───── Provided records ─────

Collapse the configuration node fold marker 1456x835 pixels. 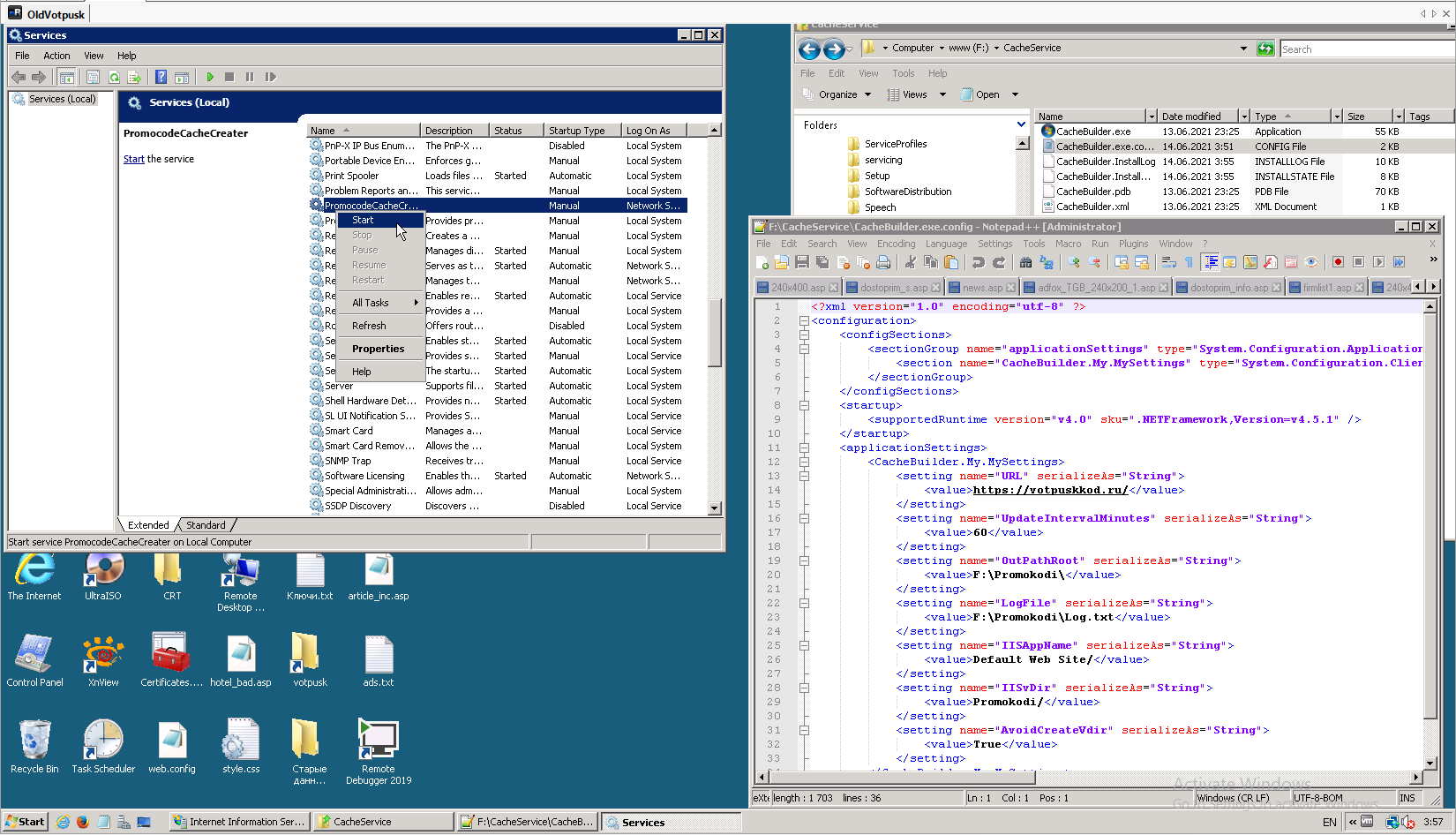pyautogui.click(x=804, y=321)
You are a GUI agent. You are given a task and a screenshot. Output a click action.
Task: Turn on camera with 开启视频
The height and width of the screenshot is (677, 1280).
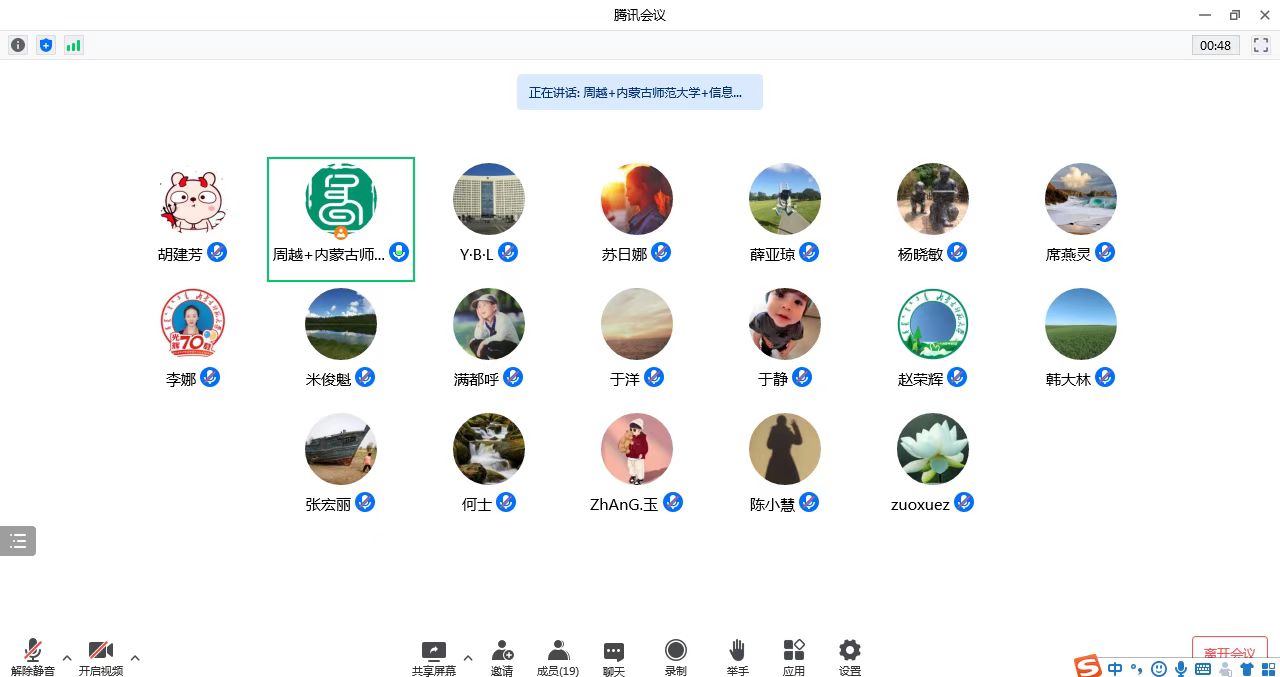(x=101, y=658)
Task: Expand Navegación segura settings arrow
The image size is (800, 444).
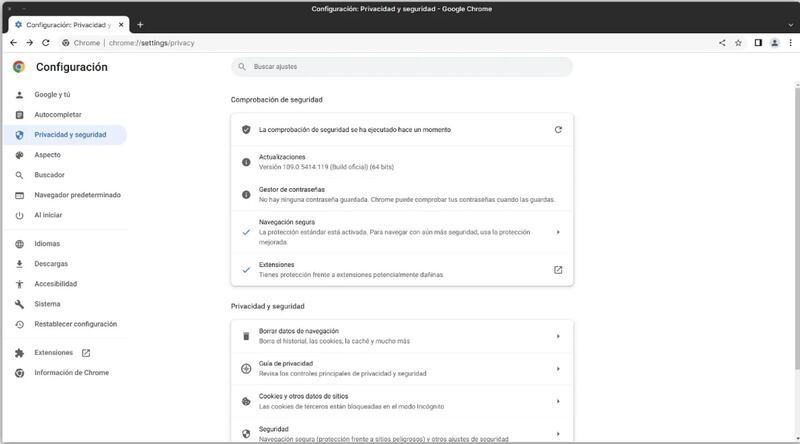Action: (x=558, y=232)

─────

**Written request**
Please put the lines from the one containing "Task: Expand Navegación segura settings arrow" through the last of the items into a numbered list, skipping any blank lines and leaving the pictures out.

**Written answer**
1. Task: Expand Navegación segura settings arrow
2. The image size is (800, 444).
3. Action: (x=558, y=232)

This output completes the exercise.